Whether Canada’s deadliest train disaster in more than a century was the result of human error or equipment failure remains to be determined. But the accident has supporters of the stalled Keystone XL pipeline project brandishing statistics that purport to show a superior safety record of pumped oil shipment over that carried by rail.

Railway carriage of oil in North America has more than doubled in the last year as plans for the 1,700-mile Alberta-to-Texas pipeline have hit a wall of environmental protest and doubt about the predicted economic boon for the U.S. economy.

U.S. government approval of the Keystone XL pipeline is on hold after the Environmental Protection Agency in April took issue with a State Department review that concluded that the tar-like oil from the Alberta sands that would be transported by the pipeline emits 17% more greenhouse gases than conventional crude oil. The EPA has insisted that the excess tar sands emissions, from extraction to automobile exhaust, would be much more than 17%.

Keystone is a priority project for Canada and the pipeline developers, TransCanada Corp., because only 4% of the country’s 170 billion barrels of proven reserves of oil sands crude has been developed. All but 1.5% of what little is extracted is sold to the United States at a considerable discount from global prices.
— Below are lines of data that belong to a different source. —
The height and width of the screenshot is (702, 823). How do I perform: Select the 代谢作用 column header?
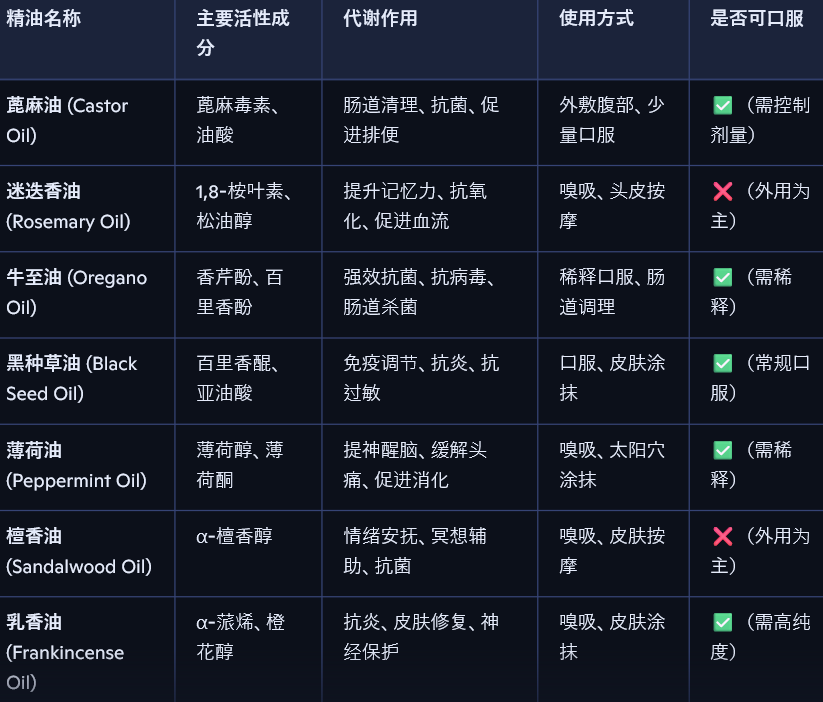coord(380,20)
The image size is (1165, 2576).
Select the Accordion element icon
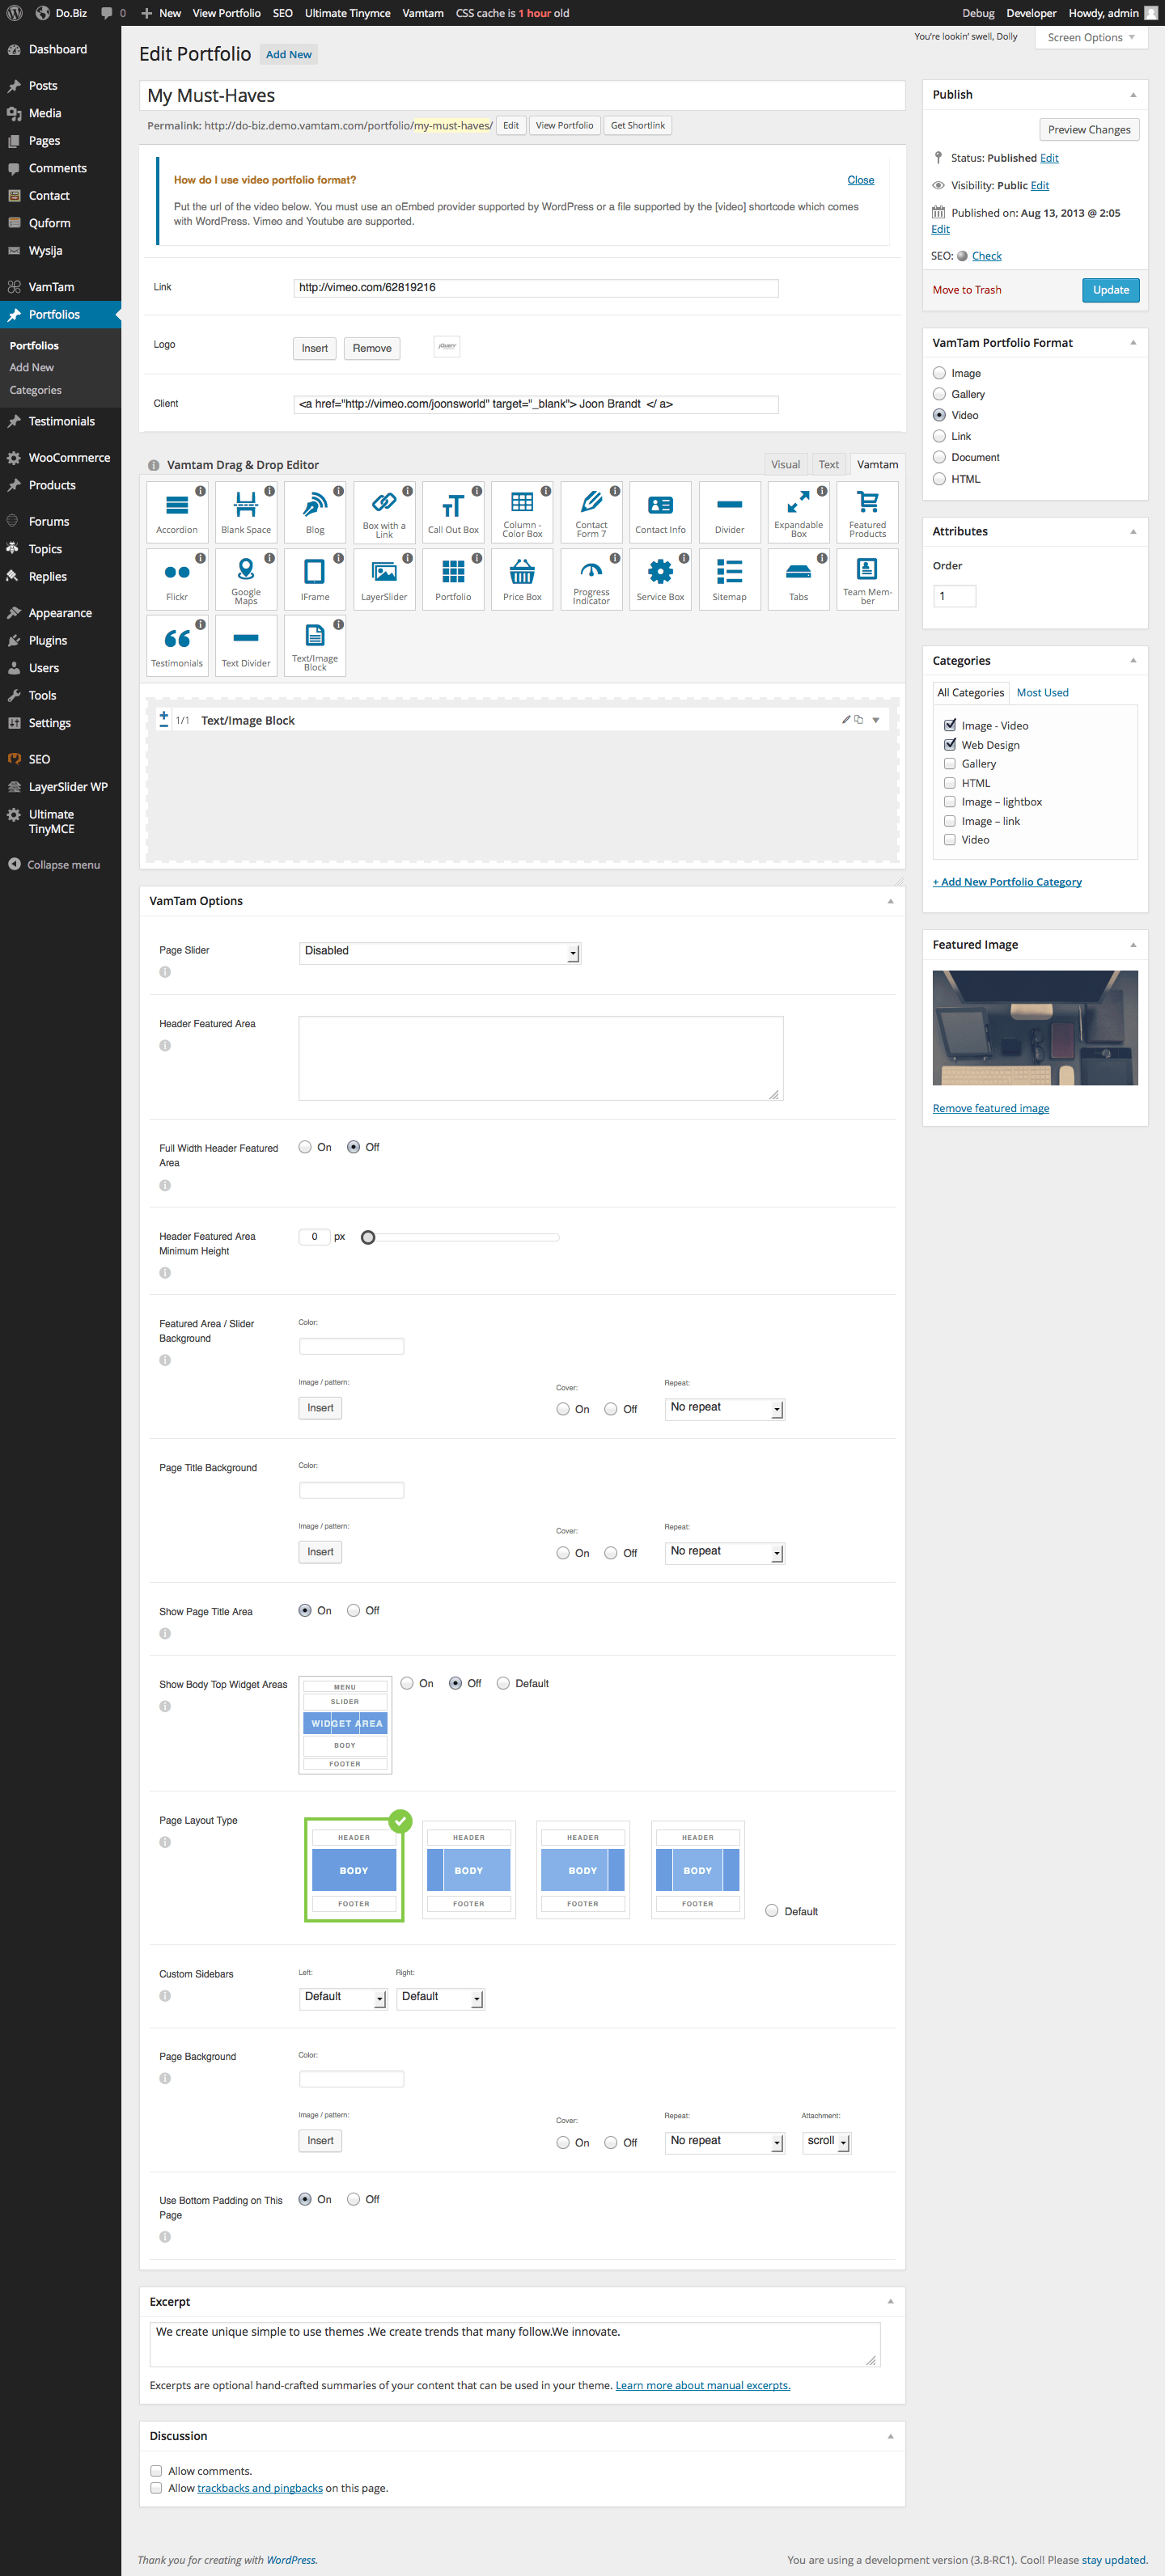coord(177,511)
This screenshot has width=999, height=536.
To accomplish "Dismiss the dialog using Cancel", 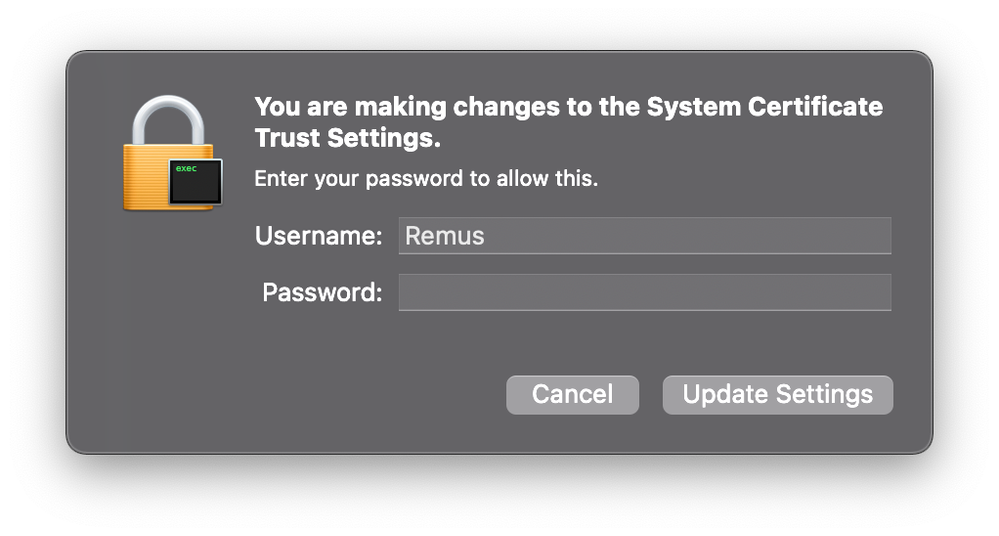I will tap(572, 395).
Canada wants the pipeline to the Texas Gulf Coast refineries so it can ship more of its production to more lucrative foreign markets.

As the pipeline project idles, crude oil extractors have turned increasingly to the railroads to get their product to a complex network of North American refineries. Trains hauled a record 97,000-plus tankers of crude oil in the first quarter of this year, up 166% from the same period in 2012 and nine times what was delivered by rail five years ago, the Assn. of American Railroads reports.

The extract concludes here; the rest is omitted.